Question

Let S be a non empty finite subset of a Vector Space V over the field F. And let W be the set of all linear combinations of S.
Can we always say L(S)=W
where L(S) refers to the linear span of the set S

Answer 1

That's the definition of the span of S.

Answer 2

Actually I am currently reading a book which defines L(S) as the smallest subspace containing S, and I felt that then obviously L(S)=W, but the book never states that

Answer 3

So I thought perhaps I was doing something wrong

Answer 4

Ok, that makes sense.
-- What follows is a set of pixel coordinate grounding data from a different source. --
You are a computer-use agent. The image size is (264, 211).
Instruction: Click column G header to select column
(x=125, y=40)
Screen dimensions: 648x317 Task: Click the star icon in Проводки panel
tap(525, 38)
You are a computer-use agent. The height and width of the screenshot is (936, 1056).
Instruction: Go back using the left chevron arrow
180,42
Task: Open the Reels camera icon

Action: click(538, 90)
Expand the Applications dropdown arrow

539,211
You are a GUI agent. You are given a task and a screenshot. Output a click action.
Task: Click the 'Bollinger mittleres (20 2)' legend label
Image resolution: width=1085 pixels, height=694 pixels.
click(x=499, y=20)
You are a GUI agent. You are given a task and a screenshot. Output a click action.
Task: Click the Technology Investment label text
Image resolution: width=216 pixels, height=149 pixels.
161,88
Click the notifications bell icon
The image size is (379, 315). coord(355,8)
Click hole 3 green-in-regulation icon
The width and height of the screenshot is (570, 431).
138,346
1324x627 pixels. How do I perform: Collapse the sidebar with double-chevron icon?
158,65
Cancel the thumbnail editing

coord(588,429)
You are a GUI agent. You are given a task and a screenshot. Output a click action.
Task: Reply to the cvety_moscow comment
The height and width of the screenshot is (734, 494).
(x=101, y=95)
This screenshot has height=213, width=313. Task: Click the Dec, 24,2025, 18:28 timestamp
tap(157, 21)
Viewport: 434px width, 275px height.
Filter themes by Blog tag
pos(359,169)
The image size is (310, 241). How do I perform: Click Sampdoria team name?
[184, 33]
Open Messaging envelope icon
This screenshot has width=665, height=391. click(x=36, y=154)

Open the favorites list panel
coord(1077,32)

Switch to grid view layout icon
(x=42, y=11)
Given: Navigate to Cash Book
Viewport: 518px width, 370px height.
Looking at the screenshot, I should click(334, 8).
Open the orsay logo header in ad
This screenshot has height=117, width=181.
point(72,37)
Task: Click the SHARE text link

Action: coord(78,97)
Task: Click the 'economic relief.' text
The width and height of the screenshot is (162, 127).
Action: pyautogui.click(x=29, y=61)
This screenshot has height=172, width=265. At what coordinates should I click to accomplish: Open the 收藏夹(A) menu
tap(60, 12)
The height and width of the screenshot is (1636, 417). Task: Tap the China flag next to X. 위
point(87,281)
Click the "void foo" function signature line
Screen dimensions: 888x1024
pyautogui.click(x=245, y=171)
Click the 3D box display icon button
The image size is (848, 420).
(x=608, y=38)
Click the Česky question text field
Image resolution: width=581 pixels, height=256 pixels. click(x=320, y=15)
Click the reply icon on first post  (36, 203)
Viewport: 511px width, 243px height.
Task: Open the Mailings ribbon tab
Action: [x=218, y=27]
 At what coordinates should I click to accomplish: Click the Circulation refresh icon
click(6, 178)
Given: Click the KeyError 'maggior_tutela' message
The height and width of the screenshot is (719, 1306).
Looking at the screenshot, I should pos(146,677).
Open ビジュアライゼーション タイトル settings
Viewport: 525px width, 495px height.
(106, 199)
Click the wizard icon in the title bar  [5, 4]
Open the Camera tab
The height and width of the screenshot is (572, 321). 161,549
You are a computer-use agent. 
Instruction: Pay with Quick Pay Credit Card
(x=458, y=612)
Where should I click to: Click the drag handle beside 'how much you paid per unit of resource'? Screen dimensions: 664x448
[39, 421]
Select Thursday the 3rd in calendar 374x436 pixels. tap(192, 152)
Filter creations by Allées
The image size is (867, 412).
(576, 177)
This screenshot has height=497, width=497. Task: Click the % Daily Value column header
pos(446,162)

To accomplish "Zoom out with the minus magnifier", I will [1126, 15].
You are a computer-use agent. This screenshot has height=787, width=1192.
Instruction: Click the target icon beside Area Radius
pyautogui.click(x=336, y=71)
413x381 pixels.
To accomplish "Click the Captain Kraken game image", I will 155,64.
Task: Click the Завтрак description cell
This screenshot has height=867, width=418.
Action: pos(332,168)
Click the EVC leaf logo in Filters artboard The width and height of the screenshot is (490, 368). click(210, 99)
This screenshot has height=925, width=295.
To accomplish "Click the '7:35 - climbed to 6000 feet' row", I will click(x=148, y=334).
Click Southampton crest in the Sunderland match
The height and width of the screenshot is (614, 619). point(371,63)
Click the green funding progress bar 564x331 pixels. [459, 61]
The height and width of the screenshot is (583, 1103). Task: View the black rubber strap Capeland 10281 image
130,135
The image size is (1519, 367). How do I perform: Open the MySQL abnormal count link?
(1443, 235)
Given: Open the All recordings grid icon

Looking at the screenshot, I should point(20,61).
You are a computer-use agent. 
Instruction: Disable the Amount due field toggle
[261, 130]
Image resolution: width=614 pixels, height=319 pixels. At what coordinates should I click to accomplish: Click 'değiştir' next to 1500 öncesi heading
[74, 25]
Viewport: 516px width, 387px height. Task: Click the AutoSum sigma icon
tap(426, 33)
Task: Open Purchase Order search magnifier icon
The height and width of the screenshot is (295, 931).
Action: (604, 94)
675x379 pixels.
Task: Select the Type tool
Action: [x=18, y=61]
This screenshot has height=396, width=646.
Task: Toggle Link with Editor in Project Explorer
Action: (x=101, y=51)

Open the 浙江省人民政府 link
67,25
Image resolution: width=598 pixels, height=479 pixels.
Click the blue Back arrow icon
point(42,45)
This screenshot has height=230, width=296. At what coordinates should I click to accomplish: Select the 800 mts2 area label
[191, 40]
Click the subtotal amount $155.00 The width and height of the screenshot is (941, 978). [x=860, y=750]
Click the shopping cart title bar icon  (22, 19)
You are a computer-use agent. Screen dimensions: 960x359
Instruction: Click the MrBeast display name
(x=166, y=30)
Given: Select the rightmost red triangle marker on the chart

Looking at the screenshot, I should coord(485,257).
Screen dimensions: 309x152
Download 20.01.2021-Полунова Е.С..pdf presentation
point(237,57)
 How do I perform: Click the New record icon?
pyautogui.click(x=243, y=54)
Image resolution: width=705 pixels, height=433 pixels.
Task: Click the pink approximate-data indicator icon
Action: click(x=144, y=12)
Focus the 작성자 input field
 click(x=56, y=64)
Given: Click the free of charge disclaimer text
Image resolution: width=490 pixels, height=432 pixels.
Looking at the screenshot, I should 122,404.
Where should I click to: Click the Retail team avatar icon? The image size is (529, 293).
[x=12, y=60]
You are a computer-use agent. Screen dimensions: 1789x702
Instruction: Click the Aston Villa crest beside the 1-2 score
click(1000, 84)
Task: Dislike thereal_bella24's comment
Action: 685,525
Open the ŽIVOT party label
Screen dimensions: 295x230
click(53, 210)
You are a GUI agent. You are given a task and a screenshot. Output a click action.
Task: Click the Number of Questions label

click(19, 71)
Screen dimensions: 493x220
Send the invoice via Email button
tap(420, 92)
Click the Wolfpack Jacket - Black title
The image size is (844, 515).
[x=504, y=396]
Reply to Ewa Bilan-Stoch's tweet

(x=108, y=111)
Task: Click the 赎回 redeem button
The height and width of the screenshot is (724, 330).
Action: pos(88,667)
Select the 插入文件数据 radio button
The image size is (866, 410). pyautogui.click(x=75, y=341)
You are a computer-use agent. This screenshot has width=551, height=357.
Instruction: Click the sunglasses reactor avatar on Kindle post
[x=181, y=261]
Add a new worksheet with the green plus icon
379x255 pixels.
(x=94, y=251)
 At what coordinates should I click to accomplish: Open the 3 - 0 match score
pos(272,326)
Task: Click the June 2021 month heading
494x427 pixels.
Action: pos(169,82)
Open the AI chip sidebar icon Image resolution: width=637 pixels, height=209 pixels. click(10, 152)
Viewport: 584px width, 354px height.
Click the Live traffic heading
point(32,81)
The answer is yes and the proof isn't too bad.

W is a subspace that contains S hence L(S) is a subset of W. Now show that L(S) must be a subset of W.

Answer 5

I have the proof even, in the same book, but the confusing part is the book never states is directly

Answer 6

And another thing that confuses me is the following.
The book goes on to prove that if S is a subset of T, then L(S) is a subset of L(T).
While doing that

Answer 7

They are first saying
let S={a_!,a_2...a_n}........

Answer 8

Then they are saying, let M = {c_1.a_1,c_2.a_@..........c_n.a_n}

Answer 9

that @ should have actually been 2

Answer 10

Next, I reasoned that since S is a subset of T, S is {a_!,a_2...a_n} belongs to T too,
Now since L(T) is the set of all linear combination of T, {c_1.a_1,c_2.a_@..........c_n.a_n} belongs to L(T)

Answer 11

I'm going to stop there.

Answer 12

Are you getting to a question about the proof in the book? Or are you trying to construct your own proof?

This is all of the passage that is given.